- PASSAGE PROVIDED
Charters: I suppose “A Conversation with My Father” isn’t typical of your work, because the story you make up for him isn’t what he wants, the old-fashioned Chekhov or Maupassant story, and it’s not really one of your “voice” stories either, is it?

Paley: No. I’m just trying to oblige him.

Charters: So that may be one of the jokes of the story?

Paley: It could be, but I never thought of it that way. . . .

Charters: Did you make up the plot of “A Conversation with My Father,” or did it actually happen when you were visiting him before he died?

Paley: My father was eighty-six years old and in bed. I spent a lot of time with him. He was an artist, and he painted pictures after he retired from being a doctor. I visited him at least once a week, and we were very close. We would have discussions. I never wrote a story for him about this neighbor, but he did say to me once, “Why can’t you write a regular story, for God’s sake?” something like that. So that particular story is both about literature and about that particular discussion, but it’s also about generational differences, about different ways of looking at life. What my father thought could be done in the world was due to his own history. What I thought could be done in the world was different, not because I was a more open person, because he was also a very open person, but because I lived in a particularly open time, the late 1960s. The story I wrote for him was about all these druggies. It was made up, but it was certainly true. I could point out people on my block whose kids became junkies. Many of them have recovered from being junkies and are in good shape now.

Charters: Did you know any mothers in Greenwich Village who became junkies to keep their kids company?

Paley: Sure. It was a very open neighborhood then, with lots of freedom. But my father was born into a very different time. He was born in Czarist Russia and came over to America when he was twenty and worked hard and studied medicine and had a profession.

Charters: When you were growing up did you read the writers your father admired—Maupassant and Chekhov?

Paley: Actually, he had never mentioned Maupassant to me before. He did mention him in that conversation. He did read a lot, he loved Chekhov. And when he came to this country he taught himself English by reading Dickens.

- TASK LIST
1. Rewrite the part of the interview starting with "Paley: Actually, he" and going on through "by reading Dickens.", changing "Dickens" to "Shakespeare".
2. Using the interview, mark each statement yes or no and quote the deciding words: (a) Paley's father painted pictures after retiring as a doctor; (b) Paley's father came to America at thirty; (c) Paley wrote a story for the father about the neighbor.
3. Continue the interview between Charters and Paley from where it stops.
The items have nothing to do with the interview.

- EXERCISE DATA
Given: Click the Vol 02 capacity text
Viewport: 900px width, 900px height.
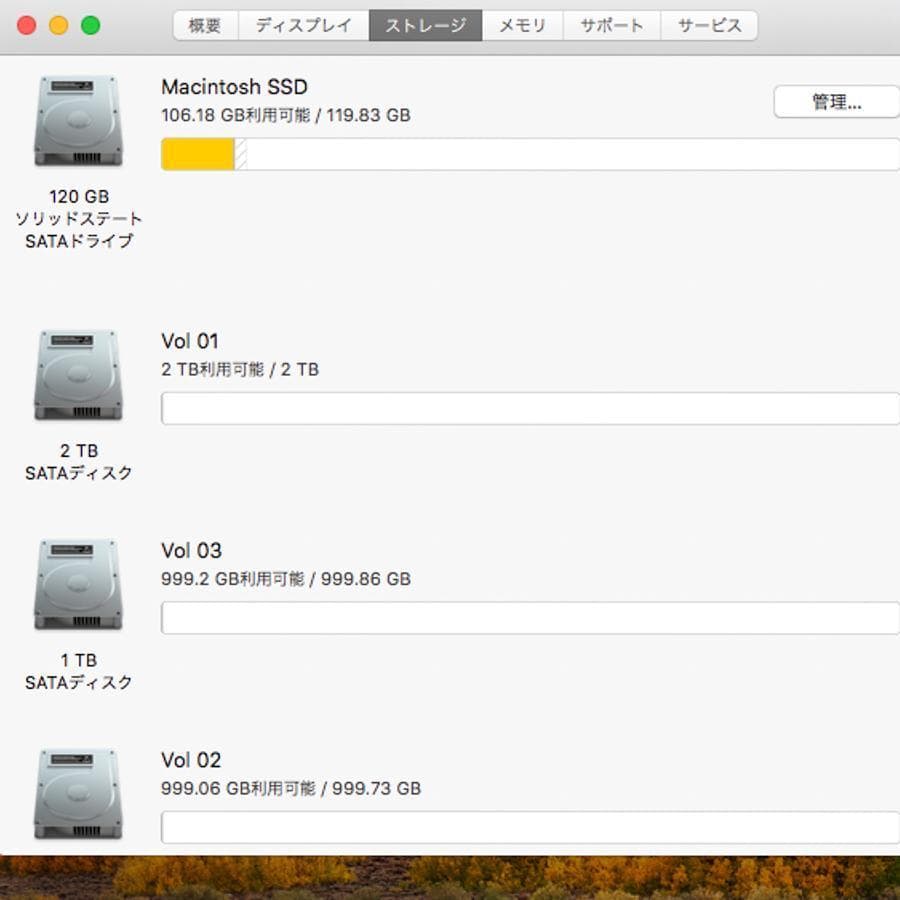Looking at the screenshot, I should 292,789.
* * *
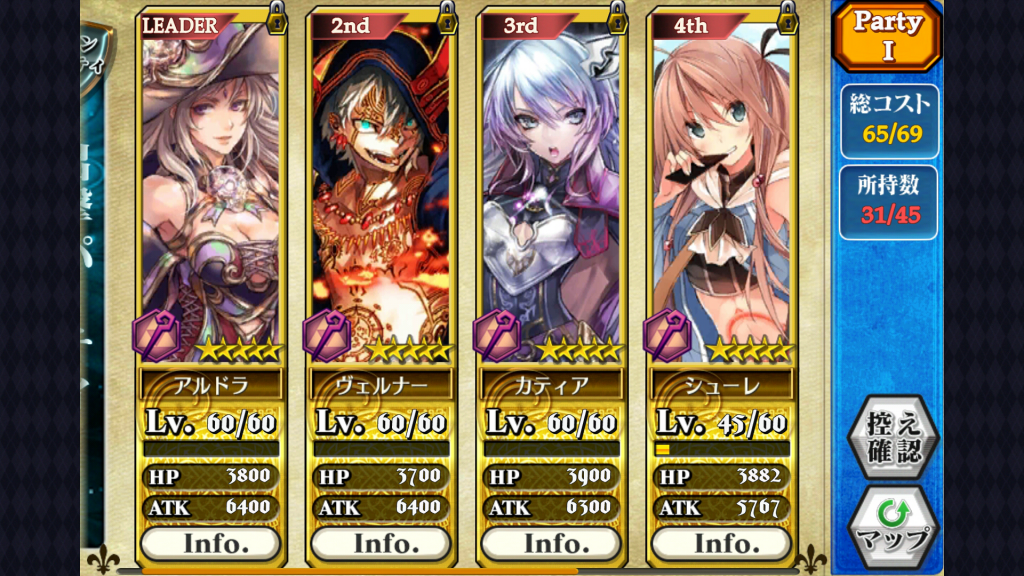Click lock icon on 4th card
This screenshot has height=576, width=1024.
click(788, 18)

- ANSWERS GIVEN
1.
Paley: Actually, he had never mentioned Maupassant to me before. He did mention him in that conversation. He did read a lot, he loved Chekhov. And when he came to this country he taught himself English by reading Shakespeare.

2.
(a) Yes: "he painted pictures after he retired from being a doctor."
(b) No: "came over to America when he was twenty"
(c) No: "I never wrote a story for him about this neighbor"

3.
Charters: So the idea for the story came to you when he mentioned Maupassant?

Paley: Well, not really. He had just read my story “Faith in a Tree,” and there are a lot of voices coming from all over in that story. And so he asked me, “What is this? All those voices? Voices from who knows where?” He wasn’t actually that heavy. But when I wrote about our conversation it became a fiction, and it’s different from what really happened. . . . He did tend to say that I wouldn’t look things in the face. That things were hard, and I wasn’t looking at it. I didn’t see certain problems with my kids when they were small, and he was in some degree right. In “The Immigrant Story” a man says, “You have a rotten rosy temperament.” But then he says, “Rosiness is not a worse windowpane than gloomy gray when viewing the world.” They’re both just prisms to look through.

Charters: Is that what you still believe?

Paley: Well, I do believe it, but I also believe that things are bad.

Charters: A theme that some students find when reading “A Conversation with My Father” is that one of the things you don’t want to look in the face that your father is trying to prepare you for is his own death. Were you conscious of that when you wrote the story?

Paley: No.

Charters: Can you see that theme in it now?

Paley: No. But maybe you’re right. As I said, that’s not up to me to say. Maybe the reader of a particular story knows better than the writer what it means. But I know I wasn’t thinking about that when I wrote it. I wasn’t thinking of his death at all. I was thinking of him being sick and trying not to get him excited.